The University of Michigan’s recent data revealed a jump in consumers’ year-ahead inflation expectations to 3.3% in January, from 2.8% in December. Long-run inflation expectations also reached 3.3% in January, the highest since 2008. Bhave concluded, “After a very strong Dec jobs report, we think the cutting cycle is over. Inflation is stuck above target, with upside risks.”
The Bureau of Labor Statistics reported a significant 256,000 new jobs in December, exceeding economists’ expectations of 165,000 and surpassing November’s 212,000. The unemployment rate dropped to 4.1% from 4.2%. The cycle high unemployment rate, initially 4.3% in July, was revised down to 4.2%, indicating a cooling but not alarmingly deteriorating labor market.
Wells Fargo senior economist Sarah House noted, “From the Fed’s perspective, the unemployment rate started the year in ‘too hot’ territory at 3.7%, but it has cooled to ‘just right’ at 4.1% in December.” Given the robust labor market, House believes a Fed rate cut on January 30th is highly improbable, with a March cut also looking less likely.

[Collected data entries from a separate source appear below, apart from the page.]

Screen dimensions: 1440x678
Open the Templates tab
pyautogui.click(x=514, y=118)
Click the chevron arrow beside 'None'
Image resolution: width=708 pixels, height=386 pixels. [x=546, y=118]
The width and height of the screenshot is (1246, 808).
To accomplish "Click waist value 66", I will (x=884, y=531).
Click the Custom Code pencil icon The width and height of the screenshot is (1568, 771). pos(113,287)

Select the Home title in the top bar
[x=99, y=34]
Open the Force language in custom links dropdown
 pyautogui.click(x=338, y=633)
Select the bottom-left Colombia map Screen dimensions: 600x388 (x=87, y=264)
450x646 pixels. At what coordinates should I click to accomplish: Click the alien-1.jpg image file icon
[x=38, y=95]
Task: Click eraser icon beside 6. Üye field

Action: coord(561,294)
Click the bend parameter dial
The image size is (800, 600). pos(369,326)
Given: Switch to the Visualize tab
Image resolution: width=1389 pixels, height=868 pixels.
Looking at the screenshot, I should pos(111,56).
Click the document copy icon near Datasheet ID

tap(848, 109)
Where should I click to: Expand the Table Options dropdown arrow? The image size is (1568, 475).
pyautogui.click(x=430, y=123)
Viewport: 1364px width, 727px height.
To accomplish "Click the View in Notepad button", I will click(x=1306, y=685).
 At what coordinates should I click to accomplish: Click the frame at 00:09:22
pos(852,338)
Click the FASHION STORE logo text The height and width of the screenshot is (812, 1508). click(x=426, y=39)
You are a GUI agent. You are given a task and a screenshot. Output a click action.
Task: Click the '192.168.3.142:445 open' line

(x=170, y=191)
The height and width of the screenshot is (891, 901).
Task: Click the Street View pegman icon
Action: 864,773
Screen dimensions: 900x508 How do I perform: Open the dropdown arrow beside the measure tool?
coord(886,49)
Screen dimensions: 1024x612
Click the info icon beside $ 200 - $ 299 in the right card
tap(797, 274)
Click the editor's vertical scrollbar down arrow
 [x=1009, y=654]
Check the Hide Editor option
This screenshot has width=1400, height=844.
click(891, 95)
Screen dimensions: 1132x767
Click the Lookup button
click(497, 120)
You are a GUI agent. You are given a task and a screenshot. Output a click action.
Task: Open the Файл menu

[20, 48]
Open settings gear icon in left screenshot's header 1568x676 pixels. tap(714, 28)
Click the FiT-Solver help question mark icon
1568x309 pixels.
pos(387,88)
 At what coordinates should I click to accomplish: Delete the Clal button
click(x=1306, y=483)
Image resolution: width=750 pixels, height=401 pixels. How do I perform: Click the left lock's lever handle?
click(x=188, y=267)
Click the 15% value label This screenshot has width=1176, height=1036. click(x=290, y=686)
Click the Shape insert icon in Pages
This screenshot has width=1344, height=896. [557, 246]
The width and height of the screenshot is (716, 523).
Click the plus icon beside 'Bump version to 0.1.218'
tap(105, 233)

She added, “It will take a further slowdown in inflation or much weaker labor market data for the FOMC to resume cutting rates over its next few meetings.”
EY chief economist Gregory Daco concurred, stating, “I think the attention will actually pivot back towards inflation developments over the course of the next three months.” Daco anticipates low inflation readings could lead to a March rate cut before the Fed assesses the impact of fiscal policy changes on inflation. Current market expectations, according to Bloomberg data, predict only one rate cut in 2025.
The December jobs report underscores a shift in market focus towards inflation data, rather than labor market trends, in anticipating Fed rate decisions in 2025. Morgan Stanley chief US economist Michael Gapen affirmed, “Fed cuts are about inflation now.”
The upcoming Consumer Price Index (CPI) for December will provide further insight. Economists project a 2.9% annual headline inflation increase in December, up from 2.7% in November, with a 0.3% month-over-month rise. Core CPI, excluding food and energy, is expected to remain at 3.3% for the fifth consecutive month.